_SOURCE DOCUMENT_
□ □ □ □ □ □ □
for some reason this proximity to pretoria makes witbank with it's pollution and grasslands a more attractive option for many professionals, including surgeons. but despite this there is an absolute shortage of surgeons in the state sector in the entire province. there are only two with full registration in the whole province and both of them are in witbank. therefore i wasn't surprised when the state approached me about 4 months ago and offered me a post in the capital, nelspruit. brimming with enthusiasm, i rushed to nelspruit the next day to scout the place out. it is quite a drive and the toll gates add exponentially to the irritation thereof. but still the beauty of the place seemed to get under my skin and i was quite keen, especially that they mentioned a significant increase in salary.
i waited for the official offer. and i waited. and waited. nothing happened. i knew from a friend in nelspruit that they only had one surgeon with limited registration and he was only covering half the month's calls. that meant they were referring most of their serious cases to witbank after hours. this didn't seem to bother the administration. not only did this not bother them, but they decided to further sabbotage services by no longer paying the by now severely overstretched surgeon for after hours services rendered (actually they said they'd pay 25% which ammounts to about R300 for a night's work probably in the region of $40). he cut his overtime by half. now nelspruit, the capital only has surgical cover for 4 days every month.
during this time, surgical services in the entire province collapsed, partly due to the 25% after hours policy by the government, but also due to the fact that the overtime owed to the medical officers was three months behind. they felt that they could no longer go on working in excess of 80 hours overtime per month with no renumeration.
□ □ □ □ □ □ □
_SUPPLIED ENTRIES_
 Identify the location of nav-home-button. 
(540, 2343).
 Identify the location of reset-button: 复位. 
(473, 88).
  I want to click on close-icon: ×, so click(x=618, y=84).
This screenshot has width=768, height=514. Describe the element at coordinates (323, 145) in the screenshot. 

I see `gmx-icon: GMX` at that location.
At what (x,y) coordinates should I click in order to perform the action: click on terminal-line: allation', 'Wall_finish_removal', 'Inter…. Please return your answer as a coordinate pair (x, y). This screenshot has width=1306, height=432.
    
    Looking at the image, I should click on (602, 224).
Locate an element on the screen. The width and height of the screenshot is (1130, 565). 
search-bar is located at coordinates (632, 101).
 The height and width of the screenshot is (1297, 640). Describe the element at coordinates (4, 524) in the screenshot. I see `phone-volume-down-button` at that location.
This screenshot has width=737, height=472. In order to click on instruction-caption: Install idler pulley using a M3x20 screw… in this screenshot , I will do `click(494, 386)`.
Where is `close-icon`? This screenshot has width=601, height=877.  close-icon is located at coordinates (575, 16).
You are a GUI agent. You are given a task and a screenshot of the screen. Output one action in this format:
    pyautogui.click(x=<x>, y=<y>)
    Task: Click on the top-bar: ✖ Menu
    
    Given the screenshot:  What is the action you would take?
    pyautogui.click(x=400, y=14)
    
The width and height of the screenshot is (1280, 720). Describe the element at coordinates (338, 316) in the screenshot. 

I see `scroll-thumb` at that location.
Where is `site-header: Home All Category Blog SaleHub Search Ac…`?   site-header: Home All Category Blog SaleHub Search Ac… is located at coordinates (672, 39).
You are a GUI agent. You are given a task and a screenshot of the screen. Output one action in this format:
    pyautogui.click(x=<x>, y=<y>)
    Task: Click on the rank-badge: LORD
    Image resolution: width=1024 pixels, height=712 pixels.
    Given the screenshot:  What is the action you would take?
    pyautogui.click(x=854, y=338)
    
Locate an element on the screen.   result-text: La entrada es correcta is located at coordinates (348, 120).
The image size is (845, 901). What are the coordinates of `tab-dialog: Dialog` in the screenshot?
□ □ □ □ □ □ □
_YOUR GOAL_
Answer these questions from the surgical services text:
1. How many surgeons with full registration does the province have, and where are they?
2. For how many days each month does Nelspruit have surgical cover?
3. How many months behind was the overtime owed to the medical officers?

_ANSWER BOX_
1. Two, both in Witbank.
2. Four days.
3. Three months.